Quand soudain venant du fond de la pièce, j'entendis distinctement :
- Jacques, tu es un véritable salaud !
- Mais... Mais… C'est mon prénom çà !
Qui m'appelait ? Et sur quel ton !
En réalité, J'avais parfaitement reconnu la voix de Martine, une femme que j'avais connue par le passé et que j'avais fait pas mal souffrir il me faut bien l'admettre. C’étaient exactement les termes qu'elle employait lorsque nous nous disputions.
Pour le coup, je me tassais au fond de mon fauteuil, évitant soigneusement de tourner les yeux en direction de l'endroit d'où il me semblait être venue la voix.
- Jacques, tu es un lâche !
Hé... Mais c'était une autre voix à présent et venue d'une autre direction !
C'était celle de Françoise et c'était exactement ce qu'elle m'avait crié pour ne pas dire hurler, lorsque je lui avais affirmé qu'il valait mieux nous séparer.
Déjà bien enfoncé au plus profond de mon fauteuil, il ne me restait plus qu'à rentrer la tête entre les épaules et ne plus bouger.
Je ne me sentais pas fier du tout.
- Jacques, tu es ignoble ! Lança une troisième voix féminine quelque part au fond de la pièce.
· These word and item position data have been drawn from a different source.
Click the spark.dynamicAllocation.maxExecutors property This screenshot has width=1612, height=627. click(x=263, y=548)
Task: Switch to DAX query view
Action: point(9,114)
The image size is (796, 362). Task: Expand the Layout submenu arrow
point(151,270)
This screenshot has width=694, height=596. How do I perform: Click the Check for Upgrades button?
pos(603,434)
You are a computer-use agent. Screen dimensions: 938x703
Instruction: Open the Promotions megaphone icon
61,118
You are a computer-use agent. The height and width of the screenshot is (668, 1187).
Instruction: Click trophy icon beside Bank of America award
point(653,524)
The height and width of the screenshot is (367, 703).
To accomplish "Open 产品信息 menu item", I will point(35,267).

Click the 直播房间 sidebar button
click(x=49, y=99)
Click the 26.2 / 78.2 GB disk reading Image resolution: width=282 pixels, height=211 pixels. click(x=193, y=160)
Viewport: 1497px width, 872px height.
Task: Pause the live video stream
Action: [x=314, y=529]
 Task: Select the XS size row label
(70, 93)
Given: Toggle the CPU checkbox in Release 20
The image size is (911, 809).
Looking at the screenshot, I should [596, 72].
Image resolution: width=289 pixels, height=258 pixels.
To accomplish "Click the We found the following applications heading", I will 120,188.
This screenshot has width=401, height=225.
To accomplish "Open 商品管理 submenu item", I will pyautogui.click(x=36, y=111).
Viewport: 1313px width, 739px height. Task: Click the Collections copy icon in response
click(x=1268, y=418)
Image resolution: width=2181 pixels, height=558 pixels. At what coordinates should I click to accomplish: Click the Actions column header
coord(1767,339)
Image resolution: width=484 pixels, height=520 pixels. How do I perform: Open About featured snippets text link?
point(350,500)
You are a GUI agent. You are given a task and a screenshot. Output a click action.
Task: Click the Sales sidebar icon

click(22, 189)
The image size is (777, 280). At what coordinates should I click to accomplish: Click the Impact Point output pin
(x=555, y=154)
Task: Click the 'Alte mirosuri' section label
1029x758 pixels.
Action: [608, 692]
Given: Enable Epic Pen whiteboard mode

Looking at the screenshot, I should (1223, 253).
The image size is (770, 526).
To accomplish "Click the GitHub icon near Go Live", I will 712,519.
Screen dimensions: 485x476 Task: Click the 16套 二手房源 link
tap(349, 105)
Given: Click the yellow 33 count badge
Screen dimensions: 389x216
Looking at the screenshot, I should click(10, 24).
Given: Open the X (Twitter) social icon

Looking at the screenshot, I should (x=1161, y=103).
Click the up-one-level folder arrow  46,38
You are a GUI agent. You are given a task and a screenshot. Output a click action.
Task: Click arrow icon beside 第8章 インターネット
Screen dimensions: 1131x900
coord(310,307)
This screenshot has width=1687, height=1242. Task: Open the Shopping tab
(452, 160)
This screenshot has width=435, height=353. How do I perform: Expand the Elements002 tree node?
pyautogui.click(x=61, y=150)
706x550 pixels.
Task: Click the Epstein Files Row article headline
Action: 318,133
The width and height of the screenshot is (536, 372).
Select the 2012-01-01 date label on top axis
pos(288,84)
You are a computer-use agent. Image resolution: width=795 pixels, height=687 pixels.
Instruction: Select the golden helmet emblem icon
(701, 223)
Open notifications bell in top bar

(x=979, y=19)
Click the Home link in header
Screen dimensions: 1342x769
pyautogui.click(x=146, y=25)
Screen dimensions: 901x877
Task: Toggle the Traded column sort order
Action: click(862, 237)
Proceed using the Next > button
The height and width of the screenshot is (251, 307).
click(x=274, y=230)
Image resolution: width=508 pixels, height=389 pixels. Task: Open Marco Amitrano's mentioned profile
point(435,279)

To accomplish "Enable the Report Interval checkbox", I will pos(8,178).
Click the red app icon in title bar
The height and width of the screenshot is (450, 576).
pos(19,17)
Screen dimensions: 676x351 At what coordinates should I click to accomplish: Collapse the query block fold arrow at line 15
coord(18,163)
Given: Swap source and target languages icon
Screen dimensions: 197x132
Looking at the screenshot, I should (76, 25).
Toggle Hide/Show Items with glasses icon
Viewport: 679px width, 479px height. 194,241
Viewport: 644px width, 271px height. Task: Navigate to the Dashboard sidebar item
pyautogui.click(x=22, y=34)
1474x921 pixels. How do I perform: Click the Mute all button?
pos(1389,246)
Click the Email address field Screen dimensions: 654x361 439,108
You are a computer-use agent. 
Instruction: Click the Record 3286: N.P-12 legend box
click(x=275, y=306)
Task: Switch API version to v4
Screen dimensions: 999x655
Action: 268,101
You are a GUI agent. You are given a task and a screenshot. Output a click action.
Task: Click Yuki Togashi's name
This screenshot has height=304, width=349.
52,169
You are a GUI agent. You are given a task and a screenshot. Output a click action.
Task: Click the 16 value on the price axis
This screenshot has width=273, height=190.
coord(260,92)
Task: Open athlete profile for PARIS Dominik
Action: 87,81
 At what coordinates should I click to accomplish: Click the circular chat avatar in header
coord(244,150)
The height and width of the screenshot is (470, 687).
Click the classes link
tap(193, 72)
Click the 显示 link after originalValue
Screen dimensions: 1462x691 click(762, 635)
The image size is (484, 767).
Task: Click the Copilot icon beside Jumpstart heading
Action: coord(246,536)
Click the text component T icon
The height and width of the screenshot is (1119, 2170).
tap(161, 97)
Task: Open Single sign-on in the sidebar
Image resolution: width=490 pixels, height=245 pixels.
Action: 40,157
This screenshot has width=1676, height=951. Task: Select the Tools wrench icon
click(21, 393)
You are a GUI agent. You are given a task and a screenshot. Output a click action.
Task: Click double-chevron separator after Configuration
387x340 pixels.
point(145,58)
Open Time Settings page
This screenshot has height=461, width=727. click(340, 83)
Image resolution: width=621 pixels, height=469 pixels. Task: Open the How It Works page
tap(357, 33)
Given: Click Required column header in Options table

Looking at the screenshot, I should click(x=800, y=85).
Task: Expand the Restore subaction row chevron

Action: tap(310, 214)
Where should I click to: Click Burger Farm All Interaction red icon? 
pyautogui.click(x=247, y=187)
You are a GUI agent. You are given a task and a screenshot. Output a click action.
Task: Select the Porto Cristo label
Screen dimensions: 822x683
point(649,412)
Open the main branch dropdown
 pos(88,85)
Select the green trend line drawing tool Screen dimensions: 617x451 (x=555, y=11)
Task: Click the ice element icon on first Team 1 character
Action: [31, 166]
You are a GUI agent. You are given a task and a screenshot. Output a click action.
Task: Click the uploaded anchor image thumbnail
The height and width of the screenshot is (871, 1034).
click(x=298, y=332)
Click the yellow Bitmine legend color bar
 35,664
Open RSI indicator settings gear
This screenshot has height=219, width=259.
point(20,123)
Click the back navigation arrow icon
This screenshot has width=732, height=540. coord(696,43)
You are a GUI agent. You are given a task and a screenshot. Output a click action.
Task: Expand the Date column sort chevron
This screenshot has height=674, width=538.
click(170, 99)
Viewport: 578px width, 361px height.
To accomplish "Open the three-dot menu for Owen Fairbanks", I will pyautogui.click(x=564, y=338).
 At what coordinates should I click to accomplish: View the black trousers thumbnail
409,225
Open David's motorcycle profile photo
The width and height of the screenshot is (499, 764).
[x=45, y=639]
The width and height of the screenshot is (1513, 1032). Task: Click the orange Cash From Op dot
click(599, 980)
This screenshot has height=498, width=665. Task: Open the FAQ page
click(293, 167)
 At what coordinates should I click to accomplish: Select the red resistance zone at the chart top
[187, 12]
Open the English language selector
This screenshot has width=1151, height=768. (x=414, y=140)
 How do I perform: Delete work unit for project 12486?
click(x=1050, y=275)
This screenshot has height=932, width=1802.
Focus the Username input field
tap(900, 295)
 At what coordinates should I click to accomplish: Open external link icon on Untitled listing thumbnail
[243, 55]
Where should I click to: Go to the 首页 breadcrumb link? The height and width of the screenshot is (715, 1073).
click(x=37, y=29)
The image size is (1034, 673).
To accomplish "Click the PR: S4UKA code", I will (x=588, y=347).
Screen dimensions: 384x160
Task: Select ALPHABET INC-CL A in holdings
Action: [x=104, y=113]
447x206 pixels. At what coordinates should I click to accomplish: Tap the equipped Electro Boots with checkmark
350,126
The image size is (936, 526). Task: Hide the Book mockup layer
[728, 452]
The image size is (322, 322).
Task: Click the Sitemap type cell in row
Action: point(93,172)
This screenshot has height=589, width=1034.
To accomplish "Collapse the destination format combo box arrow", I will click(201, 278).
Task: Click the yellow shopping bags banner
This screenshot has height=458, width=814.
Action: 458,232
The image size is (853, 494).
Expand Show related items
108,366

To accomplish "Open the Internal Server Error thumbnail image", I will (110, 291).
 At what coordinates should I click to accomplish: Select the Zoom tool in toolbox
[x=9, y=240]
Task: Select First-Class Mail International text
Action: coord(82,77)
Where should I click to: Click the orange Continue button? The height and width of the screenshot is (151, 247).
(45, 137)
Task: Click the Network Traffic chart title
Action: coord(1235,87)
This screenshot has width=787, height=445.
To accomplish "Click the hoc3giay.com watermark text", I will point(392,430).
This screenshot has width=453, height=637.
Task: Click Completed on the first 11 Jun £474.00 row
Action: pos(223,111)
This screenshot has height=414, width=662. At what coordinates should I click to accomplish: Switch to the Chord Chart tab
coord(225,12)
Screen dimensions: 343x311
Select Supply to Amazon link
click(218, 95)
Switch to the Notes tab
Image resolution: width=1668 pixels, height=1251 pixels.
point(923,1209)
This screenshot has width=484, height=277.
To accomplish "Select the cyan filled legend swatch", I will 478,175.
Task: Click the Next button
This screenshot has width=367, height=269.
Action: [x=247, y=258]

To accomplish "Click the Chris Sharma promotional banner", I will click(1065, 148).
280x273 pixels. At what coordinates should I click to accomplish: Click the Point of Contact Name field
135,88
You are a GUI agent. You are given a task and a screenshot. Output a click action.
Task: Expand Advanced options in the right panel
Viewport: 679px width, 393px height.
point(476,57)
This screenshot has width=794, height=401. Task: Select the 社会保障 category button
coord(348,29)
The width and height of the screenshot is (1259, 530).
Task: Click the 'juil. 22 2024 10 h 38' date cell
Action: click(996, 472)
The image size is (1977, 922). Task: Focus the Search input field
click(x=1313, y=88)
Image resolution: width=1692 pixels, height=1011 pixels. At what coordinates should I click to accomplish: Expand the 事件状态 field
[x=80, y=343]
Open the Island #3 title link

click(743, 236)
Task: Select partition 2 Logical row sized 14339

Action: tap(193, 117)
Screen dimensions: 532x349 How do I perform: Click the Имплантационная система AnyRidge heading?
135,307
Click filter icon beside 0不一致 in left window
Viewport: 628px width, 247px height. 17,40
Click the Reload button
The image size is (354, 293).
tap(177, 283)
Là encore, je reconnu une de mes ex avec qui la relation s'était mal terminée. Nathalie, c'était son prénom.
- Jacques, tu es un incapable ! Criait à présent Hélène.
- Jacques, tu es un imbécile ! Surenchérissait Annie.
Les insultes pleuvaient de partout, et chaque fois lancées par une femme avec qui j'avais eu des démêlées...
Affolé, complètement paniqué par ce qui arrivait, je tentais de me boucher les oreilles, je fermais les yeux, recroquevillé dans mon fauteuil. J'étais terrorisé à l'idée de ce que j'allais découvrir si je me levais
C'est pourtant ce que je fis, parce que ma nature le commandait, j'étais sans doute un peu lâche, même faux jeton si cela était nécessaire, mais parfois, il m'arrivait de me comporter avec une certaine grandeur. D'autant, que cette situation ne pouvait pas durer éternellement ! Je devais en avoir le cœur net.
C'était bien ce que je craignais, elles étaient toutes là, présentes dans le salon de mon appartement, et à la place de mes plantes vertes ! Plus précisément, chacune de mes plantes, une dizaine environ, avait littéralement mutée, et pris l'aspect d'une femme. Le plus étrange, c'est qu'elles étaient nues et avaient la peau légèrement verdâtre.